| Your task |
Quote verbatim everything from the line containing "The image size is (1808, 1142)." down to the end of the material, leaving out the pictures.

| Dataset extract |
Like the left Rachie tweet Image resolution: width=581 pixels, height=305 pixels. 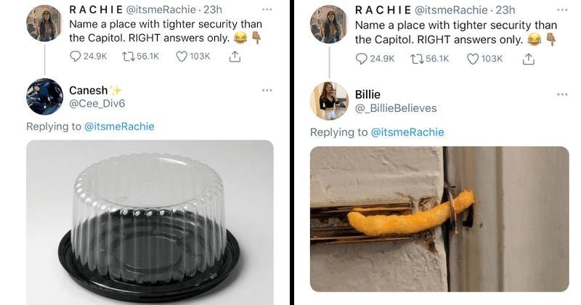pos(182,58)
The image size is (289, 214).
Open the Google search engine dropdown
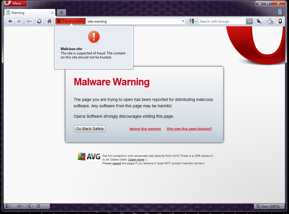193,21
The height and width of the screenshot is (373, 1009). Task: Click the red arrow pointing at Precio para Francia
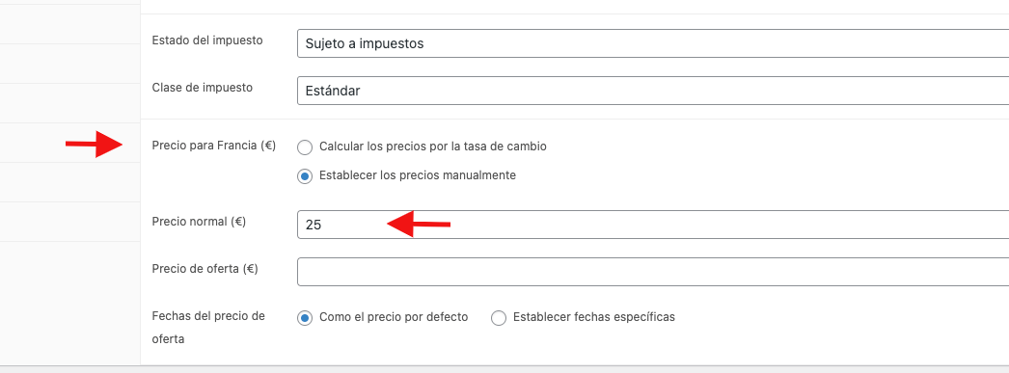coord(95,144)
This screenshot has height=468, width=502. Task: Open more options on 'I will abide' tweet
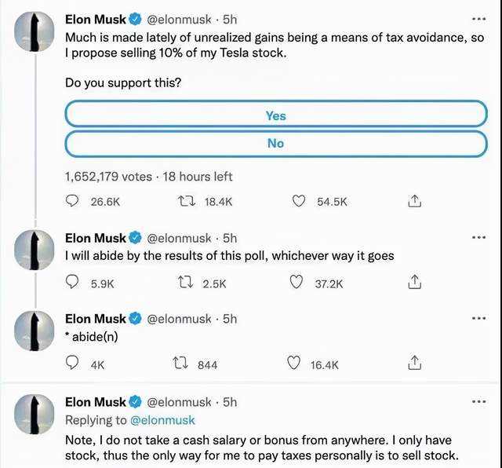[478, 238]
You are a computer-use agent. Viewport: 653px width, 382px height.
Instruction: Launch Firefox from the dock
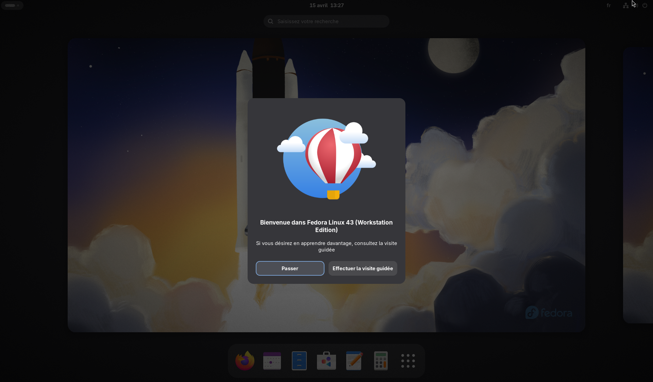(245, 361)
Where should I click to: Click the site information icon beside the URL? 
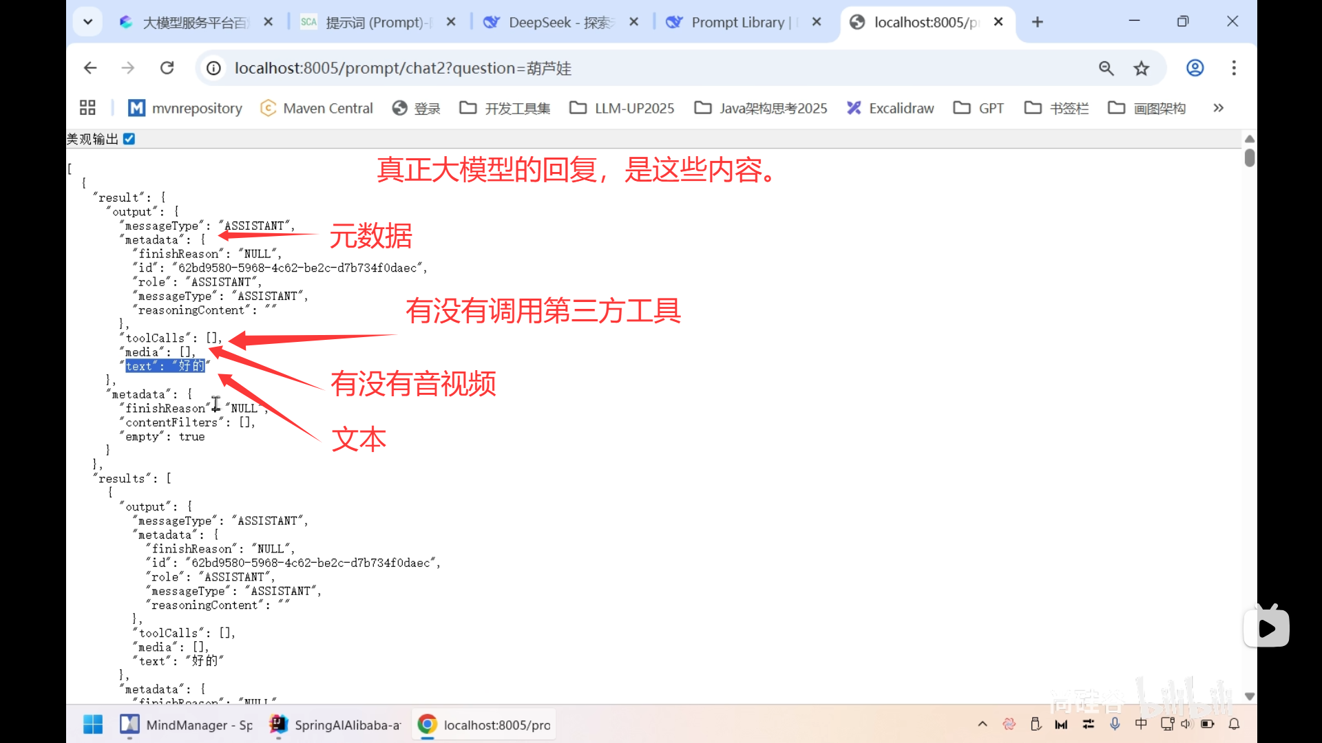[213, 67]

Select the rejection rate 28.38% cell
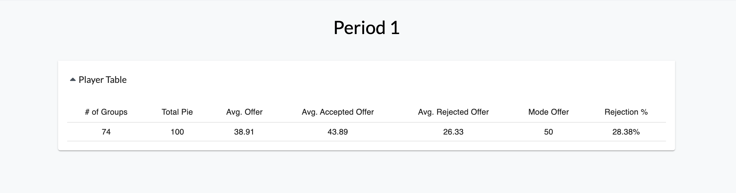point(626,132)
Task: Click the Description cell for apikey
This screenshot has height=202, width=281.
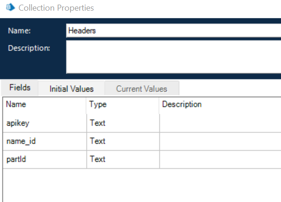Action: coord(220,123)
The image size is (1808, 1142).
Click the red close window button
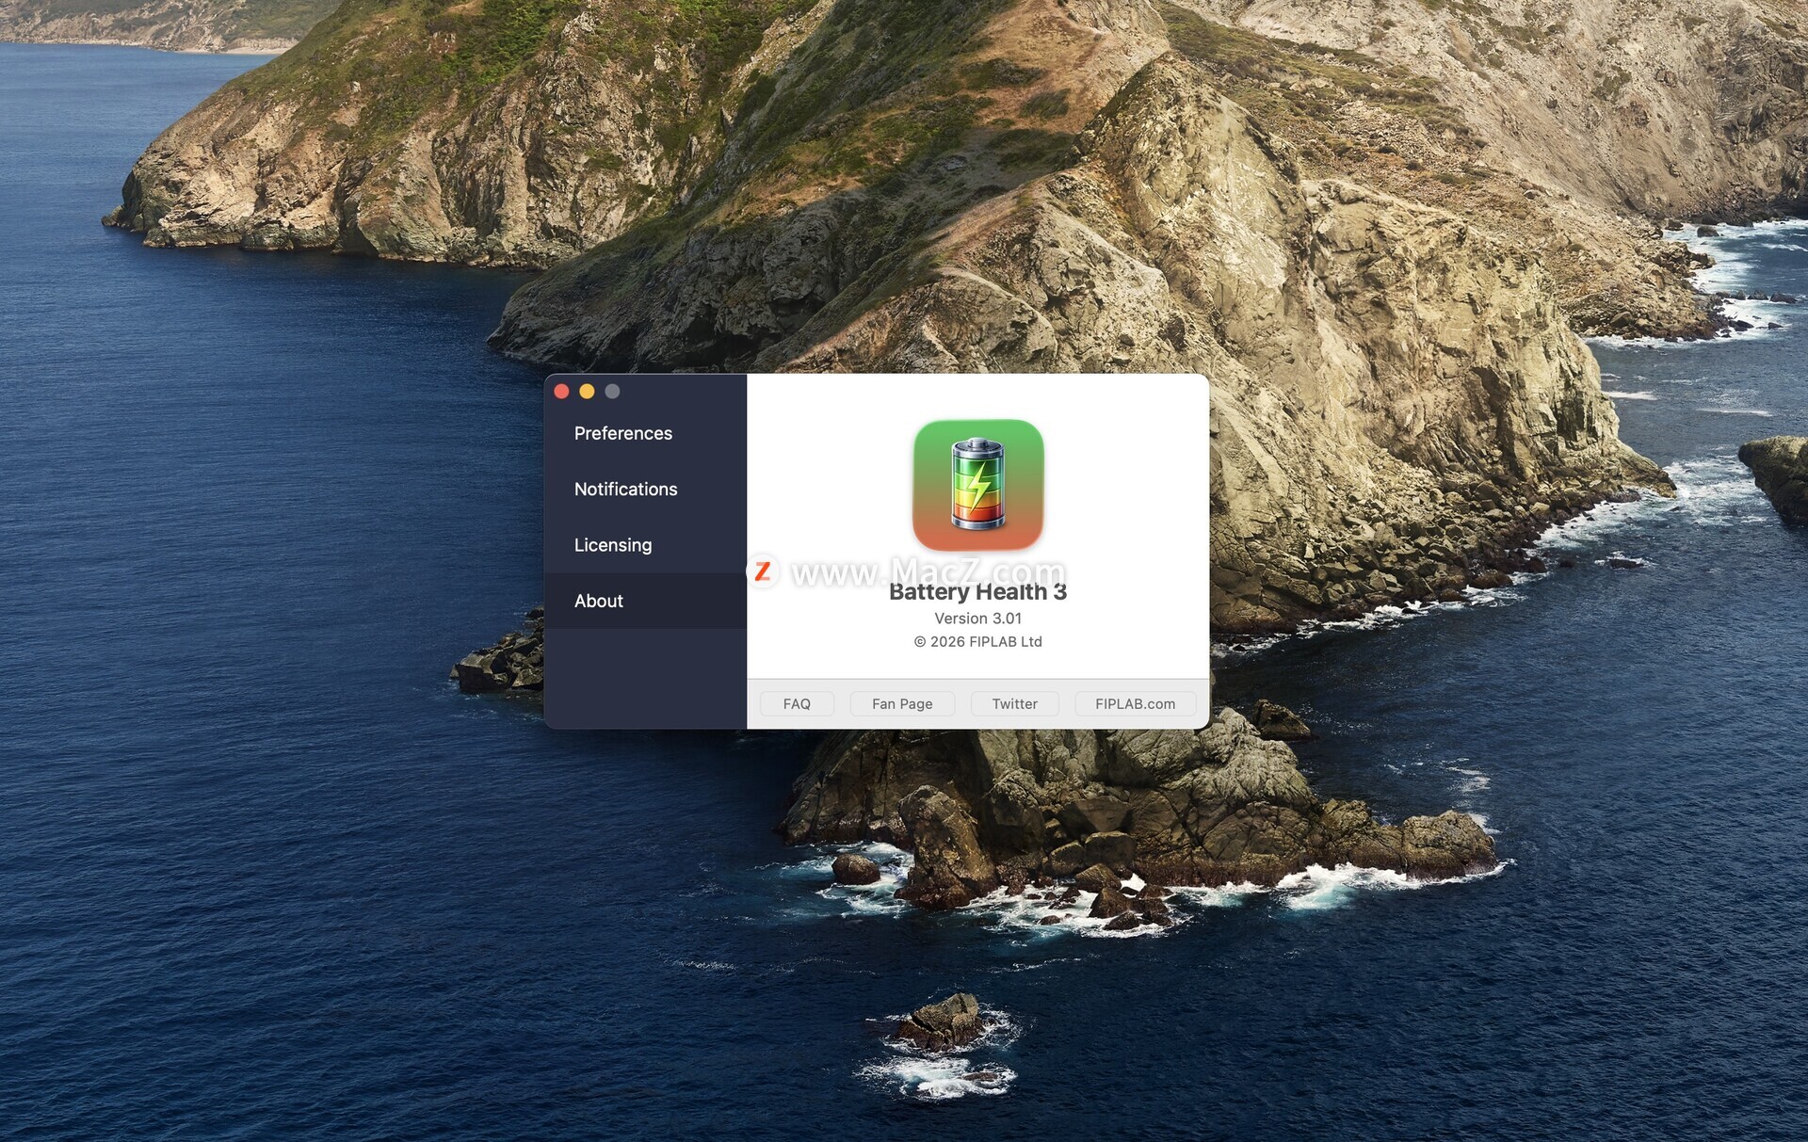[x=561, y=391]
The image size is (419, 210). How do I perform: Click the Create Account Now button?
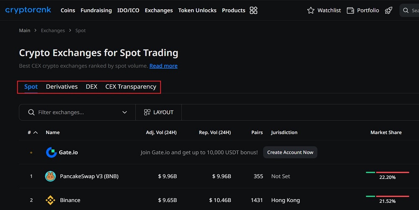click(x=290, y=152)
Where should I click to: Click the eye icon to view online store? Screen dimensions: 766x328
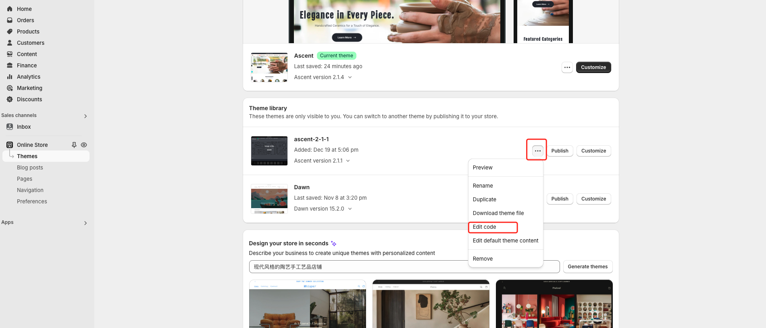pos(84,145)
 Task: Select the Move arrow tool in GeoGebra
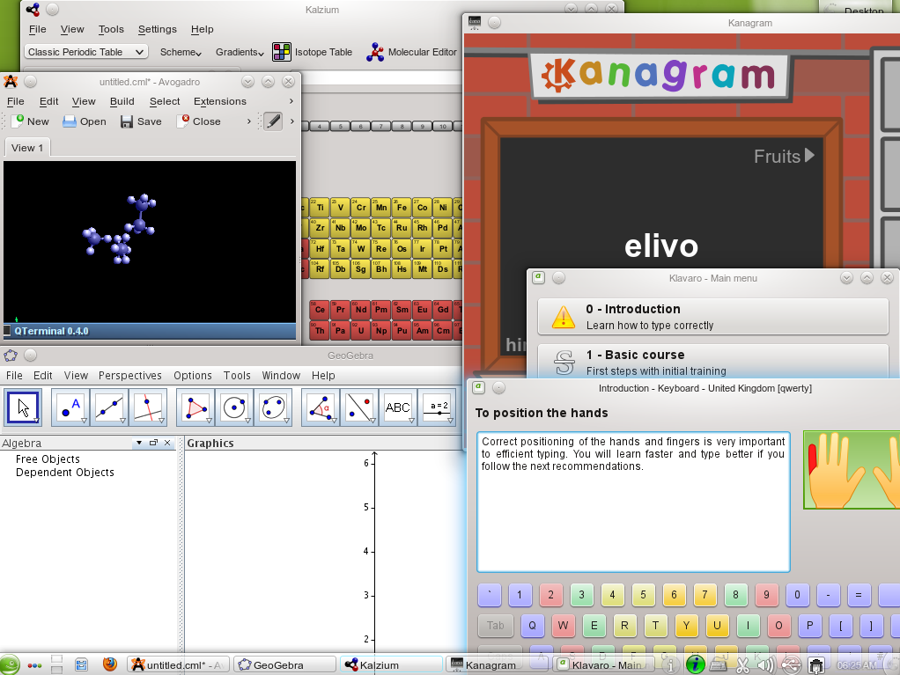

| Output for this exercise |
The image size is (1808, 1142).
Click the red close window button
[x=561, y=391]
The image size is (419, 210). How do I perform: Click the Create Account Now button?
click(x=290, y=152)
Where should I click to: Click the eye icon to view online store? Screen dimensions: 766x328
pos(84,145)
 Task: Select the Move arrow tool in GeoGebra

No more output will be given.